May you share the number of the difference? How many lines did you get in the output script? My sample script as below
#!/usr/bin/env bash
export _ORG="${_ORG:-}"
export _GROUP="${_GROUP:-bbedit}"
export _D_OUTPUT="${_D_OUTPUT:-./bbedit/}"
export _USER_AGENT="${_USER_AGENT:-Mozilla/5.0 (X11; Linux x86_64; rv:74.0) Gecko/20100101 Firefox/74.0}"
export _CURL_OPTIONS="${_CURL_OPTIONS:-}"
__curl_hook ()
{
:
}
__curl__ ()
{
if [[ ! -f "$1" ]]; then
echo ":: Downloading '$1'..." 1>&2;
curl -Ls -A "$_USER_AGENT" $_CURL_OPTIONS "$2" -o "$1";
__curl_hook "$1" "$2";
else
echo ":: Skipping '$1'..." 1>&2;
fi
}
__curl__ "./bbedit//mbox/m.00ZxvsSgSx0.6kyK1BoUizkJ" "https://groups.google.com/forum/message/raw?msg=bbedit/00ZxvsSgSx0/6kyK1BoUizkJ"
__curl__ "./bbedit//mbox/m.00ZxvsSgSx0.fiOWi-cJqykJ" "https://groups.google.com/forum/message/raw?msg=bbedit/00ZxvsSgSx0/fiOWi-cJqykJ"
# ...
If there is any mismatch (number of __curl__
in the output script vs the number of messages in the google group, I'd suggest you to rerun the process, i.e, delete all local (cache) files, before you start.
I haven't seen that issue so far. The best thing is to run the script in verbose mode, for example, you can rerun the the whole process, and try bash -x output-script.sh
.
edit: fix typo errors
My curl file shows 17625 lines all told. My google group shows 5861 messages. I have 17593 files in the folder on the server. (which is about right for the number of lines in the curl file).
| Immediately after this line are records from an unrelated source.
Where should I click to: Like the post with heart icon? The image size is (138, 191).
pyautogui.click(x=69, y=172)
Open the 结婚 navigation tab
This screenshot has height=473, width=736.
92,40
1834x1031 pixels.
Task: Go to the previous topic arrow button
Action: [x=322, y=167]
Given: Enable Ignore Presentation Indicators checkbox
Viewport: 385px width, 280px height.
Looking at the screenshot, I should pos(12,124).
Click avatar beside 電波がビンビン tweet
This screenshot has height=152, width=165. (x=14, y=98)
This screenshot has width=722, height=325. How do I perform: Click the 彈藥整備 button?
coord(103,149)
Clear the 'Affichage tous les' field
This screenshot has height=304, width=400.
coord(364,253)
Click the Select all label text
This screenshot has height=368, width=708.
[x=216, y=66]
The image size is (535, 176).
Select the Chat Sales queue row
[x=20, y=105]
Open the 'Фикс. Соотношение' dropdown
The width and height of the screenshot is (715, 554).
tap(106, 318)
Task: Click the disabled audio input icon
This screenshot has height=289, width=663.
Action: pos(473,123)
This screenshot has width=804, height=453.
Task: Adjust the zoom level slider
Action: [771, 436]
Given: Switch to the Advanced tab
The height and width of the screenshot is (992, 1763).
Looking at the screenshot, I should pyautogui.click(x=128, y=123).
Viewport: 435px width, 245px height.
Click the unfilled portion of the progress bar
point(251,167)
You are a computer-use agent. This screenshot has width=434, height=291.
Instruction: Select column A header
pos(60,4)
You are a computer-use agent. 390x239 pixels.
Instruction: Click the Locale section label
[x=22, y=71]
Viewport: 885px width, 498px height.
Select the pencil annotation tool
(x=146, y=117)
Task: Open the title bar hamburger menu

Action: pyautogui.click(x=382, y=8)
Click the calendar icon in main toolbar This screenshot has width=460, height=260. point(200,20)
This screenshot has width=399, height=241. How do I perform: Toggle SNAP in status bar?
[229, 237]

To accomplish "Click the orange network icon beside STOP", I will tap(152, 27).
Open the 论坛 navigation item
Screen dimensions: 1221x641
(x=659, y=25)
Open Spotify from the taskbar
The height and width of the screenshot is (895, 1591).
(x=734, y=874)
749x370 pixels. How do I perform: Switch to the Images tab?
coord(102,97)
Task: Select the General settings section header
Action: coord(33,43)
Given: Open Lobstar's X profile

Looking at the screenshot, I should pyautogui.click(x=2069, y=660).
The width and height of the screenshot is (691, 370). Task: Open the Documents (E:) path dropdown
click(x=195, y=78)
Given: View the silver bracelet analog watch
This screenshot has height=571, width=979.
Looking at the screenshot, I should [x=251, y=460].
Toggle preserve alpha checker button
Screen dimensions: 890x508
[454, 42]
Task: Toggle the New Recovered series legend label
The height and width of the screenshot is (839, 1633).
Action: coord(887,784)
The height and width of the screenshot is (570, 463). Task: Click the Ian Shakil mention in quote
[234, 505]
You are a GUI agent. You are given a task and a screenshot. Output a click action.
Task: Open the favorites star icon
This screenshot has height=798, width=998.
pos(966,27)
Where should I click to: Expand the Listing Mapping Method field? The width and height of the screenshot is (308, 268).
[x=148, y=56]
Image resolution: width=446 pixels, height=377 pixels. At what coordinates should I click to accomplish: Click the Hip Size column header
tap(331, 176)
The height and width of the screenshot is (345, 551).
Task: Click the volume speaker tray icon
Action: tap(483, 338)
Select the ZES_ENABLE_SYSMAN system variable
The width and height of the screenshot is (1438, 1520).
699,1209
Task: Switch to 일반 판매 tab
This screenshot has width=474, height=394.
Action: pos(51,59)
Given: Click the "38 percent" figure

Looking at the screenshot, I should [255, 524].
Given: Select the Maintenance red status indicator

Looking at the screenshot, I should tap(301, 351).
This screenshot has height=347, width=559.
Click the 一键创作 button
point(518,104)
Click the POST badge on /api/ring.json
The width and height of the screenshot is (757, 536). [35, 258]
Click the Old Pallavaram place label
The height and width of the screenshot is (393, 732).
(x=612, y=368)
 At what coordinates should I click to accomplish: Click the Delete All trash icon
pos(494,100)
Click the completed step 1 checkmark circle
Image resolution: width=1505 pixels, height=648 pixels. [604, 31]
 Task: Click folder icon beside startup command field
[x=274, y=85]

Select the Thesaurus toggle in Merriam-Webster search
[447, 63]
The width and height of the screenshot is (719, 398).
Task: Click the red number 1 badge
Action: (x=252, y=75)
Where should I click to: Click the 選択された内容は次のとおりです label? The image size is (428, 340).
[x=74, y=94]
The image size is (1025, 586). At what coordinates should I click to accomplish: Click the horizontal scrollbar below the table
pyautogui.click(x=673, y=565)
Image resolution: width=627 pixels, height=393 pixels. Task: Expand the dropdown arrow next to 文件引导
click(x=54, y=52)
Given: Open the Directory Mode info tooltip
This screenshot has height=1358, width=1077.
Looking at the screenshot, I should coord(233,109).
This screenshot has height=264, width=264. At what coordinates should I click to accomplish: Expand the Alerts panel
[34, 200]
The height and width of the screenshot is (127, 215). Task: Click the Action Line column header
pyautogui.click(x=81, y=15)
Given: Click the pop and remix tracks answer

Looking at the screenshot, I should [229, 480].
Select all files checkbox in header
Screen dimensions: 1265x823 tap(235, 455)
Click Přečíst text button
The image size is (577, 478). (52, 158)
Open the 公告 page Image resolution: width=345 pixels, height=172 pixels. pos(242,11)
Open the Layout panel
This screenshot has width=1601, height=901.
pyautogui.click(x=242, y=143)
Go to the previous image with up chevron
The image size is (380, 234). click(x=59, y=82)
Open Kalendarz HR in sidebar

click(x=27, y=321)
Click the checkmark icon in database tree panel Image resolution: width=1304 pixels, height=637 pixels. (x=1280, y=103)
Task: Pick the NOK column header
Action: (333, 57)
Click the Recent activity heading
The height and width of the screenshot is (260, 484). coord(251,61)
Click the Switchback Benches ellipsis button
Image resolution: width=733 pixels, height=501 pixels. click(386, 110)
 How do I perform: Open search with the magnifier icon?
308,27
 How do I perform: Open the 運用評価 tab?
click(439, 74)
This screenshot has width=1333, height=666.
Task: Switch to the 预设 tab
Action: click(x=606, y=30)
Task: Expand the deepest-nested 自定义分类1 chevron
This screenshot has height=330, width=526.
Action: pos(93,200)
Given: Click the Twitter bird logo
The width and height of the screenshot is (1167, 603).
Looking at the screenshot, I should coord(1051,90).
My best guess is that each curl line is a message, but the google group shows the number as threads.
Right the output script contains curl
commands to download messages (emails). Each thread (topic?) in your google group may contain multiple messages. I wrote down what I knew about google group in the code too:
google-group-crawler/crawler.sh
Line 28 in c183ffd
Hope this helps to explain your issue.
Edit: Fix typo errors
My best guess is that each curl line is a message, but the google group shows the number as threads.
Oh , how many files did you see in the threads
/ folder? Basically there are three folders (threads, msgs, mbox). Maybe one of them matches your expected number...
Threads is 293. mbox is 17593. msgs is 5880. Aha! So that's where it is, in messages. Thx.
Great you've found that ;)
threads
is an attempt to find all threads (topics) id. So if you get number of lines in all files in threads
, you almost get the right number.
Each file in msgs
contains all links to messages within each thread. It comes with pagination so the number may vary, and it's often greater than number of threads you have. (5861 threads with pagination --> 5880 I guess.)
The last one, mbox
, contains all individual emails/messages in the whole group, and it's often a lot.